Selama berada di Linge, L.K. Ara menginap di rumah juru kunci Rumah Adat Gayo, Rumah Pitu Ruang. Malam-malamnya diisi perbincangan mengenai sastra, kehidupan, dan budaya Gayo, menghadirkan suasana hangat di tengah cuaca yang tak bersahabat.
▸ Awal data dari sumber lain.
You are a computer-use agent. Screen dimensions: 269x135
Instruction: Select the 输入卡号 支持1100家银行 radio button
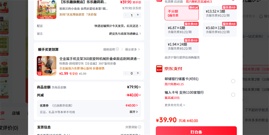click(233, 95)
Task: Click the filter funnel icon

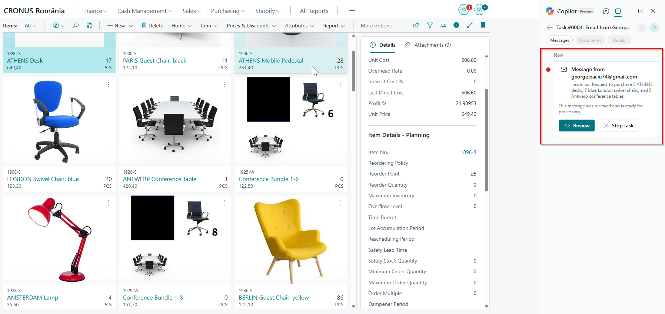Action: click(x=430, y=25)
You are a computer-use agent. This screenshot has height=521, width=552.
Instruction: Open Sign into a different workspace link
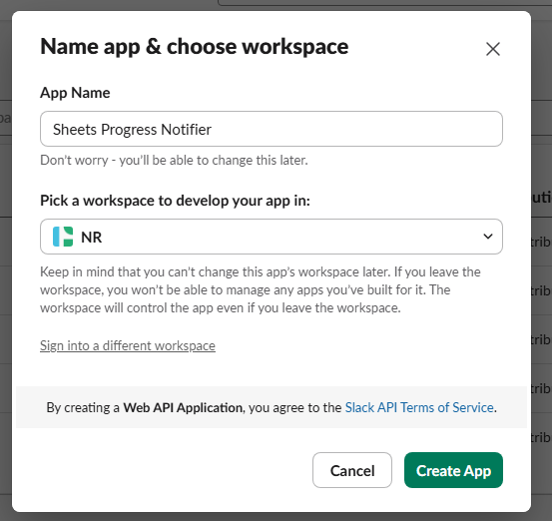click(128, 345)
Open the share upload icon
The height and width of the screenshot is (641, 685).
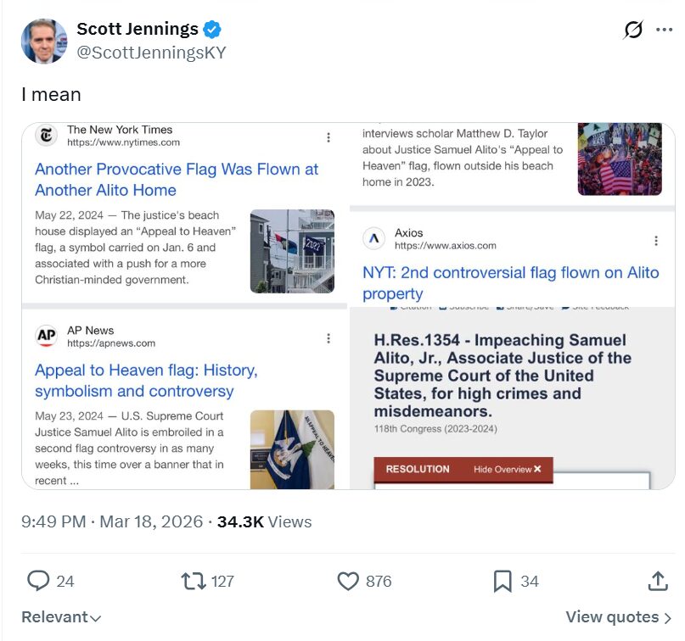[657, 581]
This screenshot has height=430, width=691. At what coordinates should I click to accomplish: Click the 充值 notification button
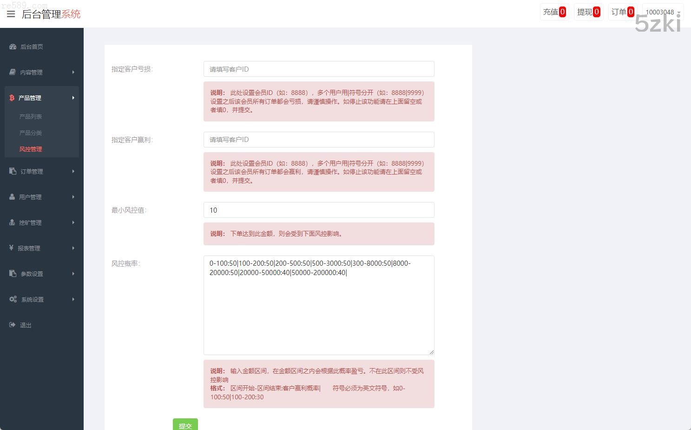pyautogui.click(x=554, y=12)
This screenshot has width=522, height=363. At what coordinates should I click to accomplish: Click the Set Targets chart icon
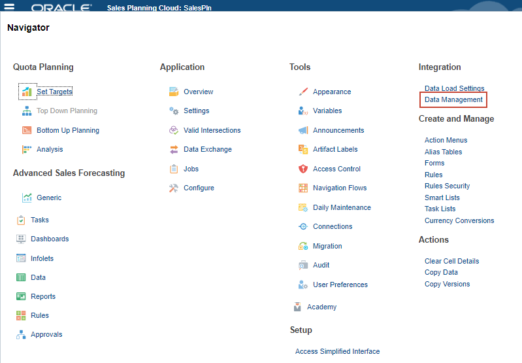pos(27,92)
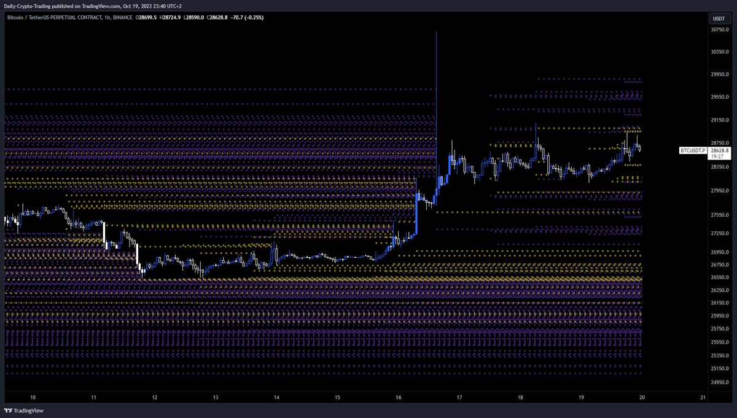Viewport: 737px width, 418px height.
Task: Open the time axis by clicking the 16 label
Action: pyautogui.click(x=398, y=398)
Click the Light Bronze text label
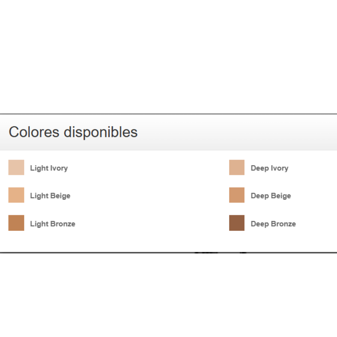The width and height of the screenshot is (337, 337). 53,224
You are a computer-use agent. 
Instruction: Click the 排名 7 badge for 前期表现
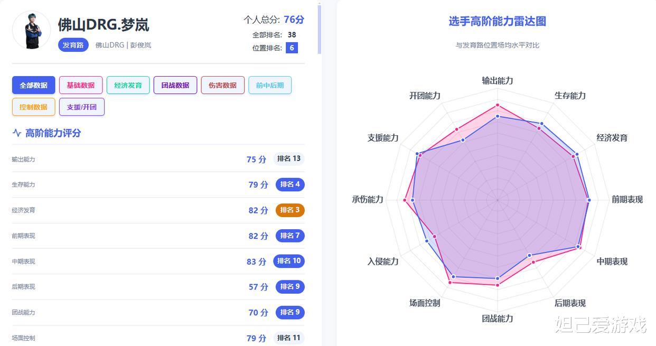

Pada Kamis pagi, rombongan bergerak menuju penyeberangan sungai di Kala Ili. Rakit tak dapat beroperasi akibat arus deras; hanya sling tipis yang tersisa untuk diseberangi. Sebelum menyeberang, Reje Kampung Linge kembali meminta penyair itu membacakan bait-bait “Syair Riwayat Adi Genali”. Suara L.K. Ara kembali menggema di tepian sungai, menguatkan warga bahwa nilai-nilai kejujuran dan keberanian tak boleh luntur meski dihadapkan pada tantangan alam.
Momen menyeberang menjadi sorotan. Langkah demi langkah L.K. Ara di atas sling berlangsung dalam ketegangan, diiringi percikan air dari arus sungai yang mengamuk. Warga menyaksikan dengan napas tertahan hingga penyair berusia lanjut itu tiba dengan selamat di seberang, disambut tepuk tangan hangat.
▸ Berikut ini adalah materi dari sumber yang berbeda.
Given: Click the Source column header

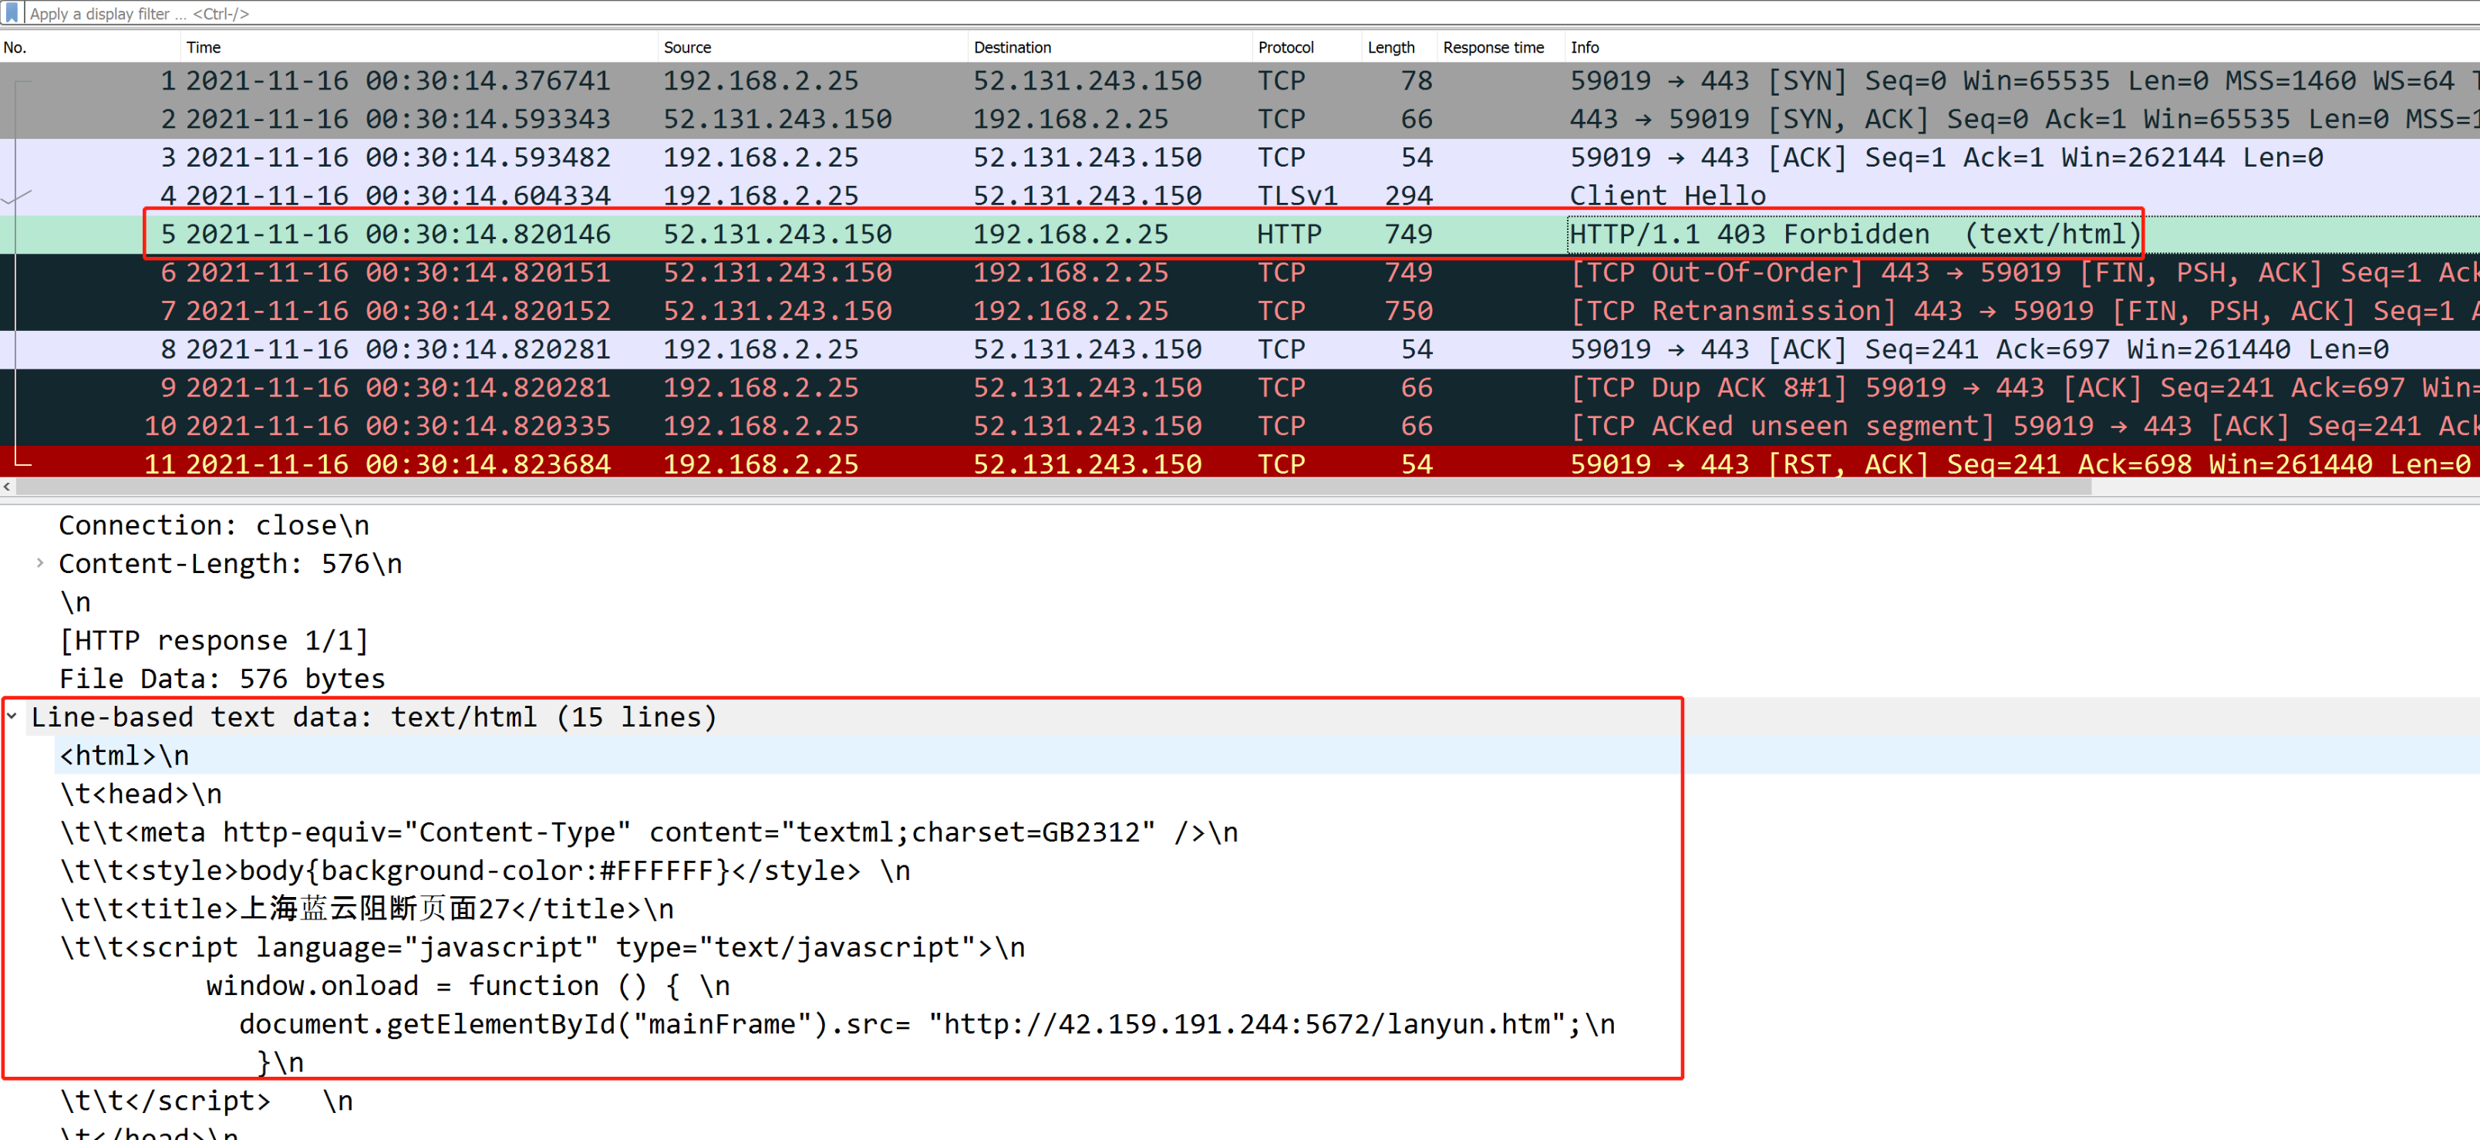Looking at the screenshot, I should 686,47.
Perjalanan dilanjutkan menuju Wag, didampingi Rusli—Kepala Sekolah SD setempat—dengan sepeda motor. Jalan licin dan berbatu menuntut konsentrasi tinggi. Ban motor hanya berjarak beberapa jengkal dari tebing curam, medan yang membuat setiap tikungan terasa menegangkan. Namun pemandangan lembah dan hutan pegunungan memberikan ketenangan di tengah risiko perjalanan.
Keesokan harinya, Rusli kembali mengantar L.K. Ara menuju Takengon. Meski jalur masih becek dan berliku, perjalanan berlangsung lebih aman berkat pengalaman sehari sebelumnya serta kepedulian masyarakat setempat.
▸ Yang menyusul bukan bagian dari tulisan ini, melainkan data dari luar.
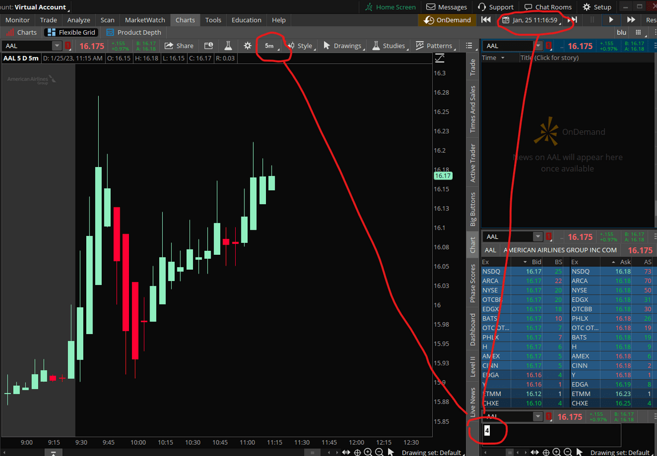The image size is (657, 456).
Task: Click the Flexible Grid button
Action: pyautogui.click(x=71, y=32)
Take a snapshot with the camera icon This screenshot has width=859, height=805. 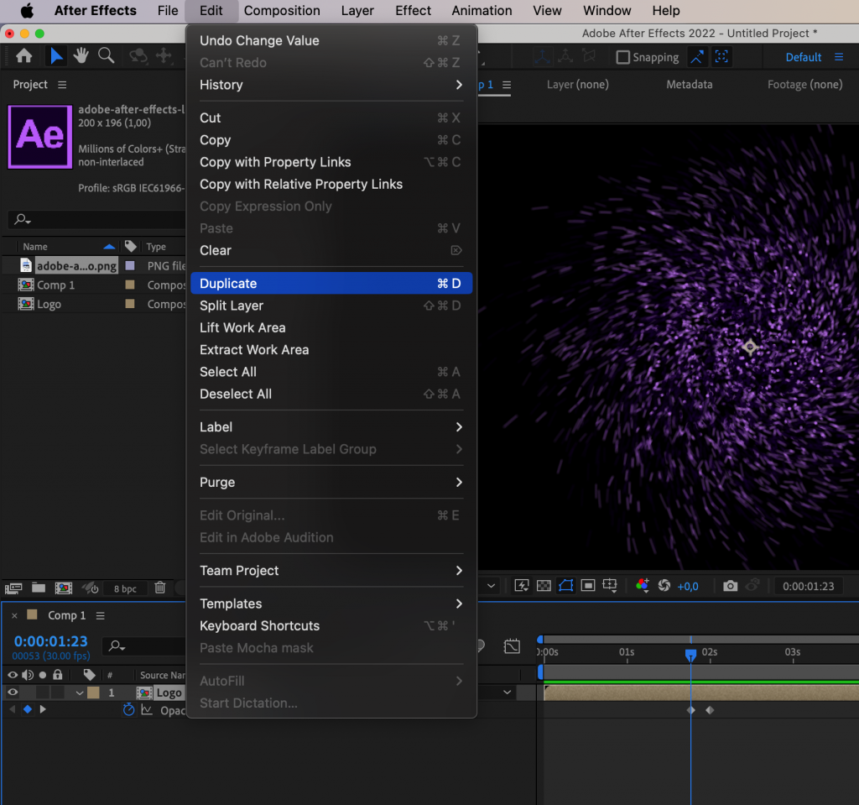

Bagi warga Linge, perjalanan ini meninggalkan kesan mendalam. Mereka menilai bahwa puisi, budaya, dan semangat kebudayaan tetap hidup, bahkan di tengah medan yang paling sulit. Arus sungai, malam-malam di Rumah Pitu Ruang, hingga jalan-jalan terjal di perbukitan, semuanya menjadi bagian dari perjalanan yang mengulang pesan yang selalu disampaikan L.K. Ara dalam karyanya: tetap juyur, berani, dan memiliki harga diri.*** (LK Ara)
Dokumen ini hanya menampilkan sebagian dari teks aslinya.